What good was therapy if she went into it in such a pessimistic manner?
Noah felt frustrated, almost annoyed by her ownership on all the hurt, her apparent embrace of victimhood. What did she want? What would make her stop all this, make her give him a chance. How could he turn all this around, to even the score, to take on his own share of the hurt?
He sighed. ‘Maybe I need to know exactly how you feel,’ he said. ‘Maybe nothing less will be good enough—even if we go to all the therapists in the city.’
She raised an eyebrow. What was he talking about? He hardly knew himself. An idea was forming in his head, but it was only really a vague idea. He wasn’t sure of it even himself.
‘What are you saying?’ she asked him.
What was he saying? How could he possibly come to feel the same sense of betrayal that she felt after his night with the blonde?
‘I’m saying, maybe... I need to feel just what you do... You need to do to me exactly what I did to you...’
‘What on Earth—?’
The idea seemed to crystalize inside his head quite suddenly, with a burst of intense heat inside his chest that felt like his heart exploding. God—was that really what he was saying?
‘I cheated on you. So you cheat on me,’ he said, his stomach churning merely at the thought of what he was saying—and yet, now he had said it, he felt certain it was the only way she could accept him again, the only way she would ever relinquish that awful yet justified victimhood.
‘Cheat on you?’ she looked horrified.
He took a deep breath, as though it would help to stop his mind from spinning, and perhaps quell some of the nausea in his stomach. ‘So maybe you need to tear out my heart, too,’ he said, feeling as though he was signing up to some kind of dreadful capital punishment, volunteering for pain. ‘Then it’s all fair, and maybe we could move on...’
‘I don’t understand...’ she said, shocked, but not saying ‘no’.
Noah felt light-headed, but though he was conditioned to view the thought of his wife cheating on him with absolute horror and revulsion, at the same time in laying out the suggestion, he
began to feel the strangest sense of hope. That this might really be the way to get Adrienne back on side.
It would both punish him for his misdeeds and enlighten him on how she’d been impacted by his infidelity.
An eye for an eye.
But dear God, it was such a strange concept to come to terms with. Was he really suggesting that she...
‘One night,’ he said, trying to lay it all out in as simple terms as possible—to help himself get his head around it, as well as to make her understand. ‘One night, whenever you decide. You do to me what I did to you.’
She was frowning, aghast. ‘Cheat on you?’

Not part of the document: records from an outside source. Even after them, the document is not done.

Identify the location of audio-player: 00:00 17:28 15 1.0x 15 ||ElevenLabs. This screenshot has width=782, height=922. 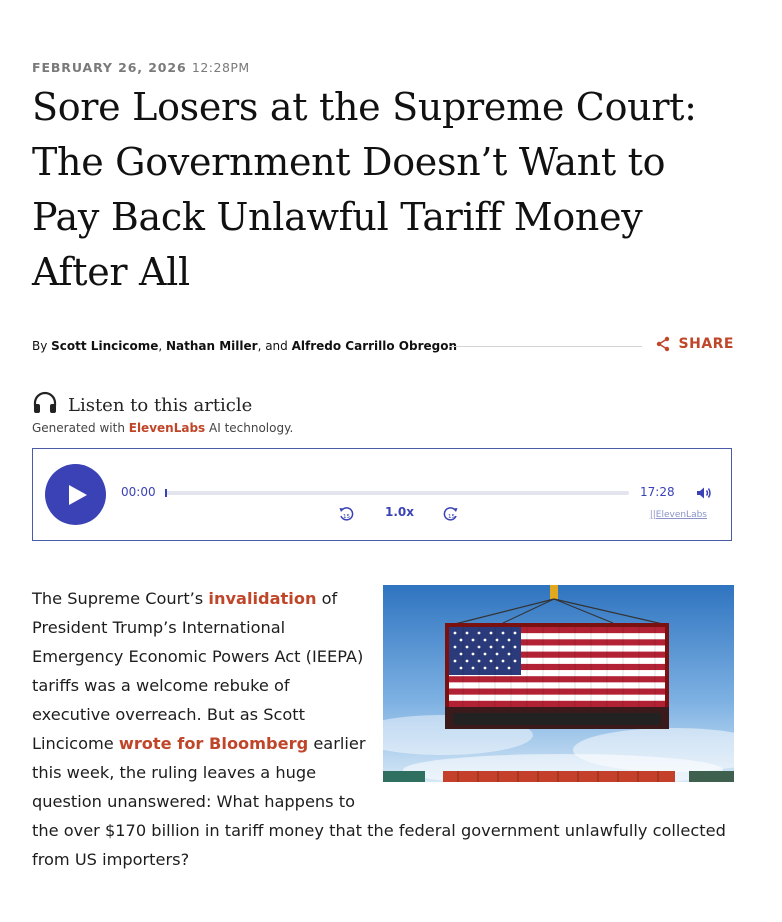
(382, 494).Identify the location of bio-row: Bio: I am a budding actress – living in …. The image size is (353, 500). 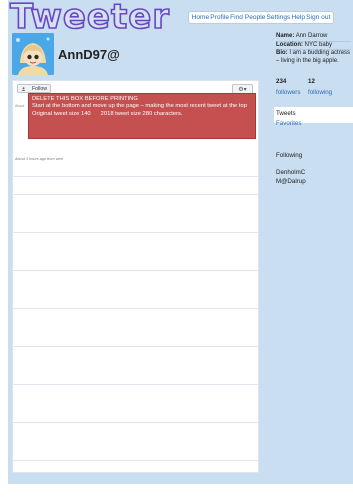
(314, 58). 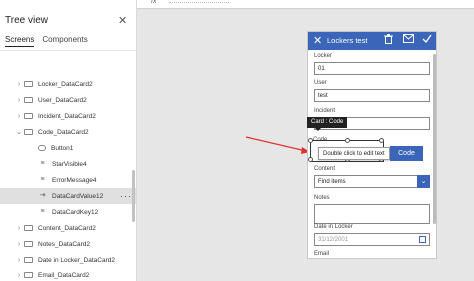 What do you see at coordinates (372, 240) in the screenshot?
I see `date-picker: 31/12/2001` at bounding box center [372, 240].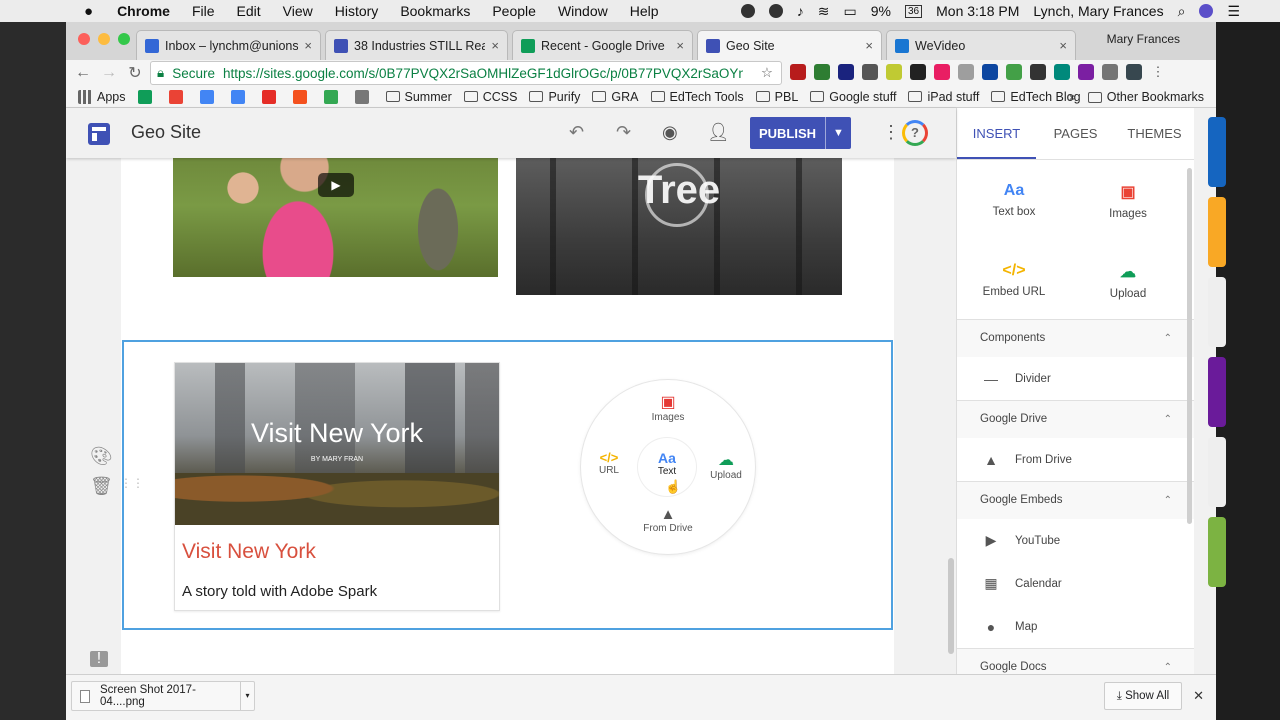 Image resolution: width=1280 pixels, height=720 pixels. I want to click on notification-center-icon: ☰, so click(1234, 12).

He took another deep breath. Did he really have to explain further? Couldn’t they just agree that it would happen, and then say no more about it until it had happened?
He nodded, and forced himself to explain further. ‘One night—perhaps even a wedding, if you wanted it to be completely fair,’ he suggested. Well, weddings were bad enough. ‘You find whichever guy you like... and... you know... sleep with him.’

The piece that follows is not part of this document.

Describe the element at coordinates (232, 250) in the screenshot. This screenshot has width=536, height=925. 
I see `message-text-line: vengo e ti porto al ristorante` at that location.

He looked up at her, horrified, and yet strangely curious.
‘You’re serious?’
He shrugged, ‘Don’t you think it would help if I really did know exactly how you feel?’
He saw a cruel streak in her eyes just then—that she did, at the end of the day, want revenge and retribution. It didn’t seem like the Adrienne he knew, and yet somehow it was understandable. He probably didn’t seem like the man she knew, after what he’d done.
‘And you’d really want this to happen?’ she asked.